All App Developers Have the Right to Protect Their Apps

2014.10.21

“Regardless of financial means, all application (app) developers have the right to protect their works. Lockin Company is trying to create an environment where everyone in the mobile app business can receive protection for the works they create.”

Myoung Kyu Choi, CEO of Lockin Company, emphasized that anyone needs a solution that can easily and inexpensively protect their mobile apps, and that they will solve this problem.

Recently, as the mobile app business has become active in Korea, the movements of attackers targeting it have also become more intense. The spread of mobile malicious apps is increasing the financial damage to individual users, and developers are suffering losses such as intellectual property rights infringement and damage to their corporate image due to source code theft.

In fact, an incident occurred early this year where a popular domestic mobile game, ‘I Love Coffee’, was copied as is. ‘Coffee Lover’, which is currently in service in China, was investigated for illegally using and developing the original source code of I Love Coffee.

In addition, there are countless cases of hacking the payment module of mobile games to illegally obtain game money. Last year, a mobile game company exceeded 100 million won in game item sales within 6 hours of the game’s release, but the actual normal transaction did not even reach 5 million won. It has already been widely reported that the damage was caused.

CEO Choi pointed out that the protection of the source code is the most important. He explained that the source code is the core of intellectual property rights that the developer’s blood and sweat are all absorbed into. Therefore, CEO Choi claims that the first step to protecting the app is to protect the source code.

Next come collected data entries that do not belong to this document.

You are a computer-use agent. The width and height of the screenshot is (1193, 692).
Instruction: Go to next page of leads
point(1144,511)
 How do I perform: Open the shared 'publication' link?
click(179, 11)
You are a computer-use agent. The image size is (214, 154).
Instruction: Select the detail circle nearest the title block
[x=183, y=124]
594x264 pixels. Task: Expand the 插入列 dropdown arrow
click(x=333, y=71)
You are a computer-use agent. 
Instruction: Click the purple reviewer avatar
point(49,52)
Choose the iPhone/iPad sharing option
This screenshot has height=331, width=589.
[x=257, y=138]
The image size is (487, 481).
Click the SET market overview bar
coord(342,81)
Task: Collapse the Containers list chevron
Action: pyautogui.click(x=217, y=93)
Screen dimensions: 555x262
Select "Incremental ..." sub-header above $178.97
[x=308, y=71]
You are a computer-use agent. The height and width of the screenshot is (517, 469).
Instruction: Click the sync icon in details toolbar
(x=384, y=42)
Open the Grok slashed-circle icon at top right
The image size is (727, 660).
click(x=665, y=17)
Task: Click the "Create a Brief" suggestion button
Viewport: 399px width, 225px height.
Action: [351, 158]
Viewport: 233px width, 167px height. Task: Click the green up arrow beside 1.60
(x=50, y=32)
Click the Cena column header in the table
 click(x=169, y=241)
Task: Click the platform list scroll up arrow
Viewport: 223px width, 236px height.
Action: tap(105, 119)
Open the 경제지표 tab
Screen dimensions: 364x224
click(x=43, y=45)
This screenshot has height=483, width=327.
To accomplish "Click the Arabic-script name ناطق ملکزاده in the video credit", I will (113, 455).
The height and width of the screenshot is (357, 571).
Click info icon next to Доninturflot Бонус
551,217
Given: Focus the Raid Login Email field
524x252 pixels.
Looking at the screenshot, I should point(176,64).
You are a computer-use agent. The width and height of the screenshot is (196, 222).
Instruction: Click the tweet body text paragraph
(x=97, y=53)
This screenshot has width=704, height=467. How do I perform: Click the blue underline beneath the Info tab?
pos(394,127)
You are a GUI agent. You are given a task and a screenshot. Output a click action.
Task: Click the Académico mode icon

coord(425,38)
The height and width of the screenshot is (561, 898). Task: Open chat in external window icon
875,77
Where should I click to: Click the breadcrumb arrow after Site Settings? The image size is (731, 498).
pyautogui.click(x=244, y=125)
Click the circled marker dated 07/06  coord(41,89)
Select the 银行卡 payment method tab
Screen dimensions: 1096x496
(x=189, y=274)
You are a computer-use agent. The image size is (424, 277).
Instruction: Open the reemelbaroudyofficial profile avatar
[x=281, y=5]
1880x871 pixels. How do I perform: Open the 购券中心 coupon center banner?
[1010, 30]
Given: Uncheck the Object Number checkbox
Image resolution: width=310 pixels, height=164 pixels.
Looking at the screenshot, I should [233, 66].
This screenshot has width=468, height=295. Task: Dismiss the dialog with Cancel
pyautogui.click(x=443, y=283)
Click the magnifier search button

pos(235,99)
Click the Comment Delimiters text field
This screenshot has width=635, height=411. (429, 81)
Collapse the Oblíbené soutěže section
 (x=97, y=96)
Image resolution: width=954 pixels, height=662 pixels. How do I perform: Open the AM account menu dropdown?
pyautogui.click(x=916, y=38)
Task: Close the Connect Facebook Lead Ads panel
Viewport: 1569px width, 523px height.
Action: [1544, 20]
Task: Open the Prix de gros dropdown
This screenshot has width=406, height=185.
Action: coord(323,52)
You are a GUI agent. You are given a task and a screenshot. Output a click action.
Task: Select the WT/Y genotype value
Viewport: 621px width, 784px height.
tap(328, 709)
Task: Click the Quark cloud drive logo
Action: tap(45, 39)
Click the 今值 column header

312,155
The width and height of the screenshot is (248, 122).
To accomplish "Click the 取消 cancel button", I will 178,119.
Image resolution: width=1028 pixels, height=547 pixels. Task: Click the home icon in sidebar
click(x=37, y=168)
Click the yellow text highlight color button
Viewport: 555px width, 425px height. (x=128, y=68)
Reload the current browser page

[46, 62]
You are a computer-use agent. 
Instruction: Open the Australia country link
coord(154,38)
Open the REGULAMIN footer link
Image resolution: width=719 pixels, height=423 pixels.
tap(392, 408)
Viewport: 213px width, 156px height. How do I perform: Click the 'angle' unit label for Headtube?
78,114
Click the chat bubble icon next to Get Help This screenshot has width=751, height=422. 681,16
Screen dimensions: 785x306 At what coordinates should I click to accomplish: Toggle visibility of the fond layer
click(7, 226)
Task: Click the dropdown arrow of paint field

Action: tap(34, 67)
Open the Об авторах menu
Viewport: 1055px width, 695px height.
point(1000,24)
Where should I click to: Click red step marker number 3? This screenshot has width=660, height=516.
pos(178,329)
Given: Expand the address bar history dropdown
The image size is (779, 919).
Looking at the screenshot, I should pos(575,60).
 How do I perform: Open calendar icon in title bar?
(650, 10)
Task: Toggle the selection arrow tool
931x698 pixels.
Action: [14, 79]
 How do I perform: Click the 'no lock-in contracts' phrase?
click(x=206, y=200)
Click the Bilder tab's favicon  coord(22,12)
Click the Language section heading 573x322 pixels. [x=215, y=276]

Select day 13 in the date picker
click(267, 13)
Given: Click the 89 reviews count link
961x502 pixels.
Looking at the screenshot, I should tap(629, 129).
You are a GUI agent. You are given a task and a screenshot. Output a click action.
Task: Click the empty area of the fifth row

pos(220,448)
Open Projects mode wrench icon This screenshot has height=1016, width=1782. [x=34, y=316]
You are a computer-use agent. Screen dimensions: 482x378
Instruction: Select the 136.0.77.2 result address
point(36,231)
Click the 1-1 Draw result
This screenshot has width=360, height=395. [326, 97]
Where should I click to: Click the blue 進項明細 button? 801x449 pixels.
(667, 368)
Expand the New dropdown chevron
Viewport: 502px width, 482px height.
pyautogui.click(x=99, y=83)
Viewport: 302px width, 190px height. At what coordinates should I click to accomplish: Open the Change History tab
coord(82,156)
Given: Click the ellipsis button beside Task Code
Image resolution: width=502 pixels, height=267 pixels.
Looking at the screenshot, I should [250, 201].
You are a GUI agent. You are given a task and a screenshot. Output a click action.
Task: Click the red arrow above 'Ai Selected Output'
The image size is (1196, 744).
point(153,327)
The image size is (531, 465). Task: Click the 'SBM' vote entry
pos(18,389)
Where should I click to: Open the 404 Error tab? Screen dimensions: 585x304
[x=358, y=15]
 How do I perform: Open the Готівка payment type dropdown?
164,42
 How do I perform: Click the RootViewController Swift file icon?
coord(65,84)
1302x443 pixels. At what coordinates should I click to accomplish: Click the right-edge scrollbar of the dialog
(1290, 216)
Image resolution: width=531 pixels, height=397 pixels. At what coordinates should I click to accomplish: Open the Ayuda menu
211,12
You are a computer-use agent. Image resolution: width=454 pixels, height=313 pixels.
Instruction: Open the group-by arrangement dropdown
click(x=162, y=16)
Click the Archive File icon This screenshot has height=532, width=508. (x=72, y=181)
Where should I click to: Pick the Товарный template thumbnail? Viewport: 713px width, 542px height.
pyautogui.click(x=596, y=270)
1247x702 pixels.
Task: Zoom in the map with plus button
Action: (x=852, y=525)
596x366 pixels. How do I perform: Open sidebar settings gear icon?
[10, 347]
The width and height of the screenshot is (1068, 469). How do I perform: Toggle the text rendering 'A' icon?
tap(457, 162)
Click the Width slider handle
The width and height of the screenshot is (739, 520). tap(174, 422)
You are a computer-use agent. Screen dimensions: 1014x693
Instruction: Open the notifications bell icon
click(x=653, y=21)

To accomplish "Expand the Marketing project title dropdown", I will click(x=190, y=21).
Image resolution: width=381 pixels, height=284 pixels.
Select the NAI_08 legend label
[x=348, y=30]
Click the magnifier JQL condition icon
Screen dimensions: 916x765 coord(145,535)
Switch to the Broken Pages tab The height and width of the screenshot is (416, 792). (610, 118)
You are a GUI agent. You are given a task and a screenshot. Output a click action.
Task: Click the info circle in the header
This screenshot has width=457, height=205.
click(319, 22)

He said, “The root of all hacking starts with the source code being visible,” and “If the source code is visible, you can know how it works, which can lead to tampering. It is good to prevent tampering, but the most urgent thing is to make the source invisible. Source code exposure is like a person walking around the street naked,” he said.

However, it seems that there has not been much investment in protecting source codes in Korea yet. Most apps developed by public institutions or startups have inadequate source code protection measures, and only some apps being serviced by financial institutions and large corporations have obfuscation applied.

Choi explained, “Hacking techniques that started on PCs have gradually become more advanced over time, and security techniques have also developed along with them. However, the situation is different for mobile devices. Advanced hacking techniques have been transferred to mobile devices, but mobile security techniques are still in their infancy.”

Choi pointed out that the obfuscation process alone can never safely protect source codes. This is because of the inherent strengths and weaknesses of the Java language. Choi claims that even if obfuscation is applied, there is a risk that modules or resources used in app development can be exposed to malicious users if decompiled (re-extracting source code from package files).

He said, “For apps used on PCs, source obfuscation alone can be effective. “Even if decompiled, it is not easy to steal it because it comes out as machine language,” he said. “However, in the case of Java used for Android app development, even if it is obfuscated, the main source code is all exposed. That is why I argue that a paradigm shift is necessary.”

Of course, there are already solutions on the market that can protect source codes. The problem is the price. The price of the solution is in the tens of millions of won, and maintenance is done through an annual contract, so the cost is not small. The reality is that it is not easy for startups with insufficient funds to apply this.

Lockin Company emphasized that it wants to help startups that cannot protect their source codes due to lack of money. The company recently launched a cloud-based mobile app source code protection service, LIAPP(LOCKIN APP PROTECTOR). This service has various charging systems such as one-year and one-time, so anyone can use it inexpensively.

CEO Choi said, “We judged that it would be most cost-effective if source code protection could be provided in the form of a service. This also took into account the life cycle of recent mobile apps,” and added, “I think that all developers should be able to protect their works. “This is our business goal,” he reiterated.